> **Anfrage**: Aktualisiere die Datensätze vom Anfang bis einschließlich der Zeile mit „[x=106, y=719]“, indem du „Dark mode“ durch „Light mode“ ersetzt. Gib nur diesen Abschnitt wieder und lass alles andere unverändert.

> **Erfasste Daten**:

....................

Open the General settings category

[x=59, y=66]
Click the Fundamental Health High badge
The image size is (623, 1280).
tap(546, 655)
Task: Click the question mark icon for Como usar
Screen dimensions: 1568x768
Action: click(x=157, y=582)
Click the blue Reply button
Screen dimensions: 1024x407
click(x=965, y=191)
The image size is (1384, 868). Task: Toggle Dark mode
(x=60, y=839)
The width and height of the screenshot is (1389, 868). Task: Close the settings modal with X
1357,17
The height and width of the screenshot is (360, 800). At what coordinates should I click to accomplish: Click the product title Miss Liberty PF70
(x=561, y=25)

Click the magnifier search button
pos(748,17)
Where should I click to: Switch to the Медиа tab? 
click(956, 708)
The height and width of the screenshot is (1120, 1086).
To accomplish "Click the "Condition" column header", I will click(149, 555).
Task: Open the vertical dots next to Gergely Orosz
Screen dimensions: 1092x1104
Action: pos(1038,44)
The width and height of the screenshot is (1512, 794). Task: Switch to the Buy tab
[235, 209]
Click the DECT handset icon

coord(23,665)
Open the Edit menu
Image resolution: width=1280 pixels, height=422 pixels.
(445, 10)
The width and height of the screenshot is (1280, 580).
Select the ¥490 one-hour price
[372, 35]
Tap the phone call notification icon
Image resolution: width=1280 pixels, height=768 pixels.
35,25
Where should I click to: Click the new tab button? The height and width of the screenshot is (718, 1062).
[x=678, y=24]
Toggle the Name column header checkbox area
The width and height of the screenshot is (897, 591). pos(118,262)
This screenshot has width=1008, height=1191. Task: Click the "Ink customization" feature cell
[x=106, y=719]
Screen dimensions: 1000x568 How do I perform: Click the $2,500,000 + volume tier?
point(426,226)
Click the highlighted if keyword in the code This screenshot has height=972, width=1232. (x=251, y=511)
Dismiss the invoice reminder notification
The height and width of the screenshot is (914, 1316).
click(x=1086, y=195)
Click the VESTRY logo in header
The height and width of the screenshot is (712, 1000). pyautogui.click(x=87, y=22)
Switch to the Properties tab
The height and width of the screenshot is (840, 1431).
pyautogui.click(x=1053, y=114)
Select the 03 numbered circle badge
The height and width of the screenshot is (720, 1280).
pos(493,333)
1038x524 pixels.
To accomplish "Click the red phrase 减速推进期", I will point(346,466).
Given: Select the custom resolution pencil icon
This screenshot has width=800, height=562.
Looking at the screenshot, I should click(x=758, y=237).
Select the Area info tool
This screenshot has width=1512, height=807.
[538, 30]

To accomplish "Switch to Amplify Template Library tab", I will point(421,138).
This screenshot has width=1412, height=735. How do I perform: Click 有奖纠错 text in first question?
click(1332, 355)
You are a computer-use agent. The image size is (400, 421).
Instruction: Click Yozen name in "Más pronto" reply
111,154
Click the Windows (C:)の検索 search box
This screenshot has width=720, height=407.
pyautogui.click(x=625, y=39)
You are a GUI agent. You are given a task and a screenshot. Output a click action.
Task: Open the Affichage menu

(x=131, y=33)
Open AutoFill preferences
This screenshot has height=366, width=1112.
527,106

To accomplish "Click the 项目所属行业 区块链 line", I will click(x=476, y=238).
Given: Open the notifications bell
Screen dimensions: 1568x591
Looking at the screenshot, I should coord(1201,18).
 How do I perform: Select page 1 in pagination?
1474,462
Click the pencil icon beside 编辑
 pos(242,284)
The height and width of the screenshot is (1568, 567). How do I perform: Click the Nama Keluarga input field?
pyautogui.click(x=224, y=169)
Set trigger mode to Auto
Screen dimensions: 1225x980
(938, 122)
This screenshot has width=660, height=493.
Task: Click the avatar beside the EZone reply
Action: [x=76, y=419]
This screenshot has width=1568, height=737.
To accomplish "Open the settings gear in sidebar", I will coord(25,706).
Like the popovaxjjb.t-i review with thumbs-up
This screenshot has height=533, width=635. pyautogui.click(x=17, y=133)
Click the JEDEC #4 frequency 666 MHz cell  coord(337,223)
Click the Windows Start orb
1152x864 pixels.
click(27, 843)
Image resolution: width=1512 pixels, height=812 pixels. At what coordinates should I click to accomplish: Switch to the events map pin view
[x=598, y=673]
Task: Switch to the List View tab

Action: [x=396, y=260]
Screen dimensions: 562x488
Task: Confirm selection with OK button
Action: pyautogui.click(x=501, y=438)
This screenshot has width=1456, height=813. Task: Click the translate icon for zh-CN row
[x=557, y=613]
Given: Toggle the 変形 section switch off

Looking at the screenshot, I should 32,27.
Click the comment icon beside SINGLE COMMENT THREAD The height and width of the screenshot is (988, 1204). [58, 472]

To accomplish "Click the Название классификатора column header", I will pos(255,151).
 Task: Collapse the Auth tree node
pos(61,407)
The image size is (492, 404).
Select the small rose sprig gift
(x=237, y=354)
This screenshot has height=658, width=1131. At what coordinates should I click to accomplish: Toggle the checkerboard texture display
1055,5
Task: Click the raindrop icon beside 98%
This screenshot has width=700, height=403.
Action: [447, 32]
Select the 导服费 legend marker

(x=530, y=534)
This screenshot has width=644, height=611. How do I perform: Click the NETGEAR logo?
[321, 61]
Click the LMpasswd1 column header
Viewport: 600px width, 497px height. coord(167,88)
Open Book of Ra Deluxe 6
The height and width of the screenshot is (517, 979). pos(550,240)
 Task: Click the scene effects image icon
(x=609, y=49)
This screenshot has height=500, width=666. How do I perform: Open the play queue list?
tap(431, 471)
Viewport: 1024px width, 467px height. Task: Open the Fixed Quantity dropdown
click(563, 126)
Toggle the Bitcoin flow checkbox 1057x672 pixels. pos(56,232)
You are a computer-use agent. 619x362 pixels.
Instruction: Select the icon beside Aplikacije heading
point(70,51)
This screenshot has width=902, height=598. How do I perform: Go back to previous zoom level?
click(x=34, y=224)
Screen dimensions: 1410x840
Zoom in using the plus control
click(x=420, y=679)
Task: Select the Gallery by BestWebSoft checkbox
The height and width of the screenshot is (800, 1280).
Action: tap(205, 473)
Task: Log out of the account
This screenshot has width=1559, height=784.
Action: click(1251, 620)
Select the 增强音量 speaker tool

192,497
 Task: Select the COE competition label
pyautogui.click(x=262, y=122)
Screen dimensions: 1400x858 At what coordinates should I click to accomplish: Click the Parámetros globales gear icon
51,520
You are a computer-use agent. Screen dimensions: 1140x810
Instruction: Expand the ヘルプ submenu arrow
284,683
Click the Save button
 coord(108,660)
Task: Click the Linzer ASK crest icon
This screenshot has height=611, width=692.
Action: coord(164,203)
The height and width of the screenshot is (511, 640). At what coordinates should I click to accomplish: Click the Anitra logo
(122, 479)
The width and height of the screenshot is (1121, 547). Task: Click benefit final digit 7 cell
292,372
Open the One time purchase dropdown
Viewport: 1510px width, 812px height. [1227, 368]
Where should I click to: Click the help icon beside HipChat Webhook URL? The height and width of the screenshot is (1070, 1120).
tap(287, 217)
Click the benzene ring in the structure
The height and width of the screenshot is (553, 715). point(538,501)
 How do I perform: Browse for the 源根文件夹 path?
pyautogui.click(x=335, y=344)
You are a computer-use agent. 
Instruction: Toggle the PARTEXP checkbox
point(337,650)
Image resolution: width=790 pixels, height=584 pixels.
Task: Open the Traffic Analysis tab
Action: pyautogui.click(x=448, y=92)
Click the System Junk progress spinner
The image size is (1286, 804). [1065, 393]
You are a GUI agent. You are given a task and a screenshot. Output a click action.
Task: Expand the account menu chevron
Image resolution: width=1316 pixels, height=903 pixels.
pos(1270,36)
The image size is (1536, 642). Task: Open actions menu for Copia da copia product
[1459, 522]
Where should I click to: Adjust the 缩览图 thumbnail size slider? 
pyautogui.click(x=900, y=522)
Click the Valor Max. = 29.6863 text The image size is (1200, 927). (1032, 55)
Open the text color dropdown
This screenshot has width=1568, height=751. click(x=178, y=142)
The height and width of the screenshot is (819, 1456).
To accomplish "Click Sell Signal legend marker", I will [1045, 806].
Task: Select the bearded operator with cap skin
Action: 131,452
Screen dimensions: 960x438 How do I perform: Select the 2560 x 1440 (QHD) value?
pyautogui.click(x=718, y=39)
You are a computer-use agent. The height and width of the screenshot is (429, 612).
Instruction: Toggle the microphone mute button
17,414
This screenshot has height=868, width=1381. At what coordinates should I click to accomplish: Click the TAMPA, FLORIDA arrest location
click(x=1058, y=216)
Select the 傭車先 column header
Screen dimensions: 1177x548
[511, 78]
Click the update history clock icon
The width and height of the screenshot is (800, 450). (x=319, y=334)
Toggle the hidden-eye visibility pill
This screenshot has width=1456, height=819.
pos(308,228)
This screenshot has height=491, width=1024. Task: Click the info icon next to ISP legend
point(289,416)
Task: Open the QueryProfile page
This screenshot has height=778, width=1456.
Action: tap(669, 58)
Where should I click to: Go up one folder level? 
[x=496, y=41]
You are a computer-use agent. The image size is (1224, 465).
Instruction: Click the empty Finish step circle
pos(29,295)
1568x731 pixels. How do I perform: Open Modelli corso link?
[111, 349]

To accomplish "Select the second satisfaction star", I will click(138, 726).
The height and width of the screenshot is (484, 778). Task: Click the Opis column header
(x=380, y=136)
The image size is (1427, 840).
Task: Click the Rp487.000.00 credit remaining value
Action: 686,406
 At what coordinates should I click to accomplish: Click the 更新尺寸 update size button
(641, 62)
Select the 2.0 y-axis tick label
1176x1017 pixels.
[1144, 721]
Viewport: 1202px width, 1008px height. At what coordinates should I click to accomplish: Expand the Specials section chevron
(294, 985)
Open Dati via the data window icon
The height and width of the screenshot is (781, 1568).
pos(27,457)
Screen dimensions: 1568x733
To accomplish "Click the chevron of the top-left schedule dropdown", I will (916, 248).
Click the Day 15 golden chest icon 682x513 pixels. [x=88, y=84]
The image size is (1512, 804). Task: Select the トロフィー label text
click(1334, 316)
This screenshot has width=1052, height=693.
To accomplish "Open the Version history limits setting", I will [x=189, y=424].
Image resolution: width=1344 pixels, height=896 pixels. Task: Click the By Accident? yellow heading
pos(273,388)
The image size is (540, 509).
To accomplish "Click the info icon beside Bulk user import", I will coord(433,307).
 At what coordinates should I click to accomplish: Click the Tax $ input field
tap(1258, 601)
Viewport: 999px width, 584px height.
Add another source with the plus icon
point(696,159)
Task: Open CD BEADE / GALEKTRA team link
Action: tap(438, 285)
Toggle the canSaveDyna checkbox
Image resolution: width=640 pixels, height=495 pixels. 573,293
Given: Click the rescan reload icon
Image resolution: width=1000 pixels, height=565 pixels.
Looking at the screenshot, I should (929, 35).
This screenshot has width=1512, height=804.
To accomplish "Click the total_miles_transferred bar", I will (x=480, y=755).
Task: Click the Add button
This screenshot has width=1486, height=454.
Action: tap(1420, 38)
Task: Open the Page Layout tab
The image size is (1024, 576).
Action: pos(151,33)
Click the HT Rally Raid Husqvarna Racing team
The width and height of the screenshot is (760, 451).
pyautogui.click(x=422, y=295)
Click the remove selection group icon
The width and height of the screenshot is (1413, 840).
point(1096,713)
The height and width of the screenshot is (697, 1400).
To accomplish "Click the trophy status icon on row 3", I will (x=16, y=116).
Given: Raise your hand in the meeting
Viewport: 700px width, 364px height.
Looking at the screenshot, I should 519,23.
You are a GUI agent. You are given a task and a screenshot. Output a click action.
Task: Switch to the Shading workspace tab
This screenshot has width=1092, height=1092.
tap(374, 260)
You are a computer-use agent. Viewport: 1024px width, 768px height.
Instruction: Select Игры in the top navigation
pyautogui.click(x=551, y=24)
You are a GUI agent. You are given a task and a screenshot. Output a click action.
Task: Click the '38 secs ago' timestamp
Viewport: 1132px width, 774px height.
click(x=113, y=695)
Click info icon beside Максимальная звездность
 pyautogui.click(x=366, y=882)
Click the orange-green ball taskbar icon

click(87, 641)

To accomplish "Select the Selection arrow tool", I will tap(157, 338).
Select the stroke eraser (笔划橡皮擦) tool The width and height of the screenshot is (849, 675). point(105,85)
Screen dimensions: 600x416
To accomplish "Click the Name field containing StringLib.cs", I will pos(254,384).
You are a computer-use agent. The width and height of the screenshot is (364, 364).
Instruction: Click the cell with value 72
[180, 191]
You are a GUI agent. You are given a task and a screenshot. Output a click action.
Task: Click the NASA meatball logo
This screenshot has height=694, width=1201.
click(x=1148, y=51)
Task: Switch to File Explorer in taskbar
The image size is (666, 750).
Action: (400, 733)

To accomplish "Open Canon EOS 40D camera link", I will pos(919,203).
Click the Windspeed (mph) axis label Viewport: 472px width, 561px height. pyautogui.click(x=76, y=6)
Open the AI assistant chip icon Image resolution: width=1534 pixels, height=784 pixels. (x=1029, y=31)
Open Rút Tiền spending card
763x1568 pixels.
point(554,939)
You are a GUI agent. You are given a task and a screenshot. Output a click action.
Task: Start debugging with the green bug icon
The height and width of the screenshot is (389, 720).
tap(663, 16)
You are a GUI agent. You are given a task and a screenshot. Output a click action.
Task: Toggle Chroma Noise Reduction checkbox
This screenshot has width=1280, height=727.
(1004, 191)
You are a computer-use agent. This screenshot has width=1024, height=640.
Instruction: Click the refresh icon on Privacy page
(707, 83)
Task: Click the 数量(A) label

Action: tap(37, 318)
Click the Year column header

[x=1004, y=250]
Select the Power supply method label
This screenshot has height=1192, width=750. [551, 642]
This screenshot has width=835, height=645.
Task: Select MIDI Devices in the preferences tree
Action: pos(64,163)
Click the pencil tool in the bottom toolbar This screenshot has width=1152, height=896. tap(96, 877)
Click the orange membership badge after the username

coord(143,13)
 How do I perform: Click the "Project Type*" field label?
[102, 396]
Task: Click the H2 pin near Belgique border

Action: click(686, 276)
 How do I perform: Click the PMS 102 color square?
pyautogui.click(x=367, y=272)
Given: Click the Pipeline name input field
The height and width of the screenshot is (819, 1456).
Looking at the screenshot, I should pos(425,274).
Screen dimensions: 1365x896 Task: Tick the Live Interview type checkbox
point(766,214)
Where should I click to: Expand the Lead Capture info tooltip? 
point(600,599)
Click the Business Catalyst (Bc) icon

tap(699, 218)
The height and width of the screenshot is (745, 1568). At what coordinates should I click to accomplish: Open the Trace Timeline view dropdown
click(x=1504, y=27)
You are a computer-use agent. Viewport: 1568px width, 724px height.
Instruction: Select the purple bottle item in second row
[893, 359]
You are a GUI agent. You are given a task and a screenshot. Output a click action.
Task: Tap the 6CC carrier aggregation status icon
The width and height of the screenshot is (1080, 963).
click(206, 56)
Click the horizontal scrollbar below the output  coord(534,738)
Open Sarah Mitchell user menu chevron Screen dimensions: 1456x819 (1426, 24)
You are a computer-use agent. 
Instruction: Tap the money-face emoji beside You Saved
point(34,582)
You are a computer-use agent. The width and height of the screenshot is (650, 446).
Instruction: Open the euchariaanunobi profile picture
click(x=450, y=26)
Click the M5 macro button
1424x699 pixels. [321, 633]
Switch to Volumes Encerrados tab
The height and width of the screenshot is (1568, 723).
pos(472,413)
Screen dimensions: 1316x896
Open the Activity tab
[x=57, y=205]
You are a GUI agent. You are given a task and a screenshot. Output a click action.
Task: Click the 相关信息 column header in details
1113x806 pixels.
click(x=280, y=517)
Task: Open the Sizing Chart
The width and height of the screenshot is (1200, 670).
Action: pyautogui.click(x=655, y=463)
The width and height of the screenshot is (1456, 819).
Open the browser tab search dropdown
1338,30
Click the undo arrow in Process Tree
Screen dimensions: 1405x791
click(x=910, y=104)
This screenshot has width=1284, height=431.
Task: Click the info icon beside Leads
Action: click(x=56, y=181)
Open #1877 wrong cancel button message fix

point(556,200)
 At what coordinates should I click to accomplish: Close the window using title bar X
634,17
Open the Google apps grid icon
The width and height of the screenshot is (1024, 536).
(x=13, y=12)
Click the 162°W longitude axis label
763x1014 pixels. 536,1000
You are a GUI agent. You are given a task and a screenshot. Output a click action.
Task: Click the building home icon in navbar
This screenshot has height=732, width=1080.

....................

> **Ergebnis der Aufgabe**:
Open the General settings category

[x=59, y=66]
Click the Fundamental Health High badge
The image size is (623, 1280).
tap(546, 655)
Task: Click the question mark icon for Como usar
Screen dimensions: 1568x768
Action: click(x=157, y=582)
Click the blue Reply button
Screen dimensions: 1024x407
click(x=965, y=191)
The image size is (1384, 868). Task: Toggle Light mode
(x=60, y=839)
The width and height of the screenshot is (1389, 868). Task: Close the settings modal with X
1357,17
The height and width of the screenshot is (360, 800). At what coordinates should I click to accomplish: Click the product title Miss Liberty PF70
(x=561, y=25)

Click the magnifier search button
pos(748,17)
Where should I click to: Switch to the Медиа tab? 
click(956, 708)
The height and width of the screenshot is (1120, 1086).
To accomplish "Click the "Condition" column header", I will click(149, 555).
Task: Open the vertical dots next to Gergely Orosz
Screen dimensions: 1092x1104
Action: pos(1038,44)
The width and height of the screenshot is (1512, 794). Task: Switch to the Buy tab
[235, 209]
Click the DECT handset icon

coord(23,665)
Open the Edit menu
Image resolution: width=1280 pixels, height=422 pixels.
(445, 10)
The width and height of the screenshot is (1280, 580).
Select the ¥490 one-hour price
[372, 35]
Tap the phone call notification icon
Image resolution: width=1280 pixels, height=768 pixels.
35,25
Where should I click to: Click the new tab button? The height and width of the screenshot is (718, 1062).
[x=678, y=24]
Toggle the Name column header checkbox area
The width and height of the screenshot is (897, 591). pos(118,262)
This screenshot has width=1008, height=1191. Task: Click the "Ink customization" feature cell
[x=106, y=719]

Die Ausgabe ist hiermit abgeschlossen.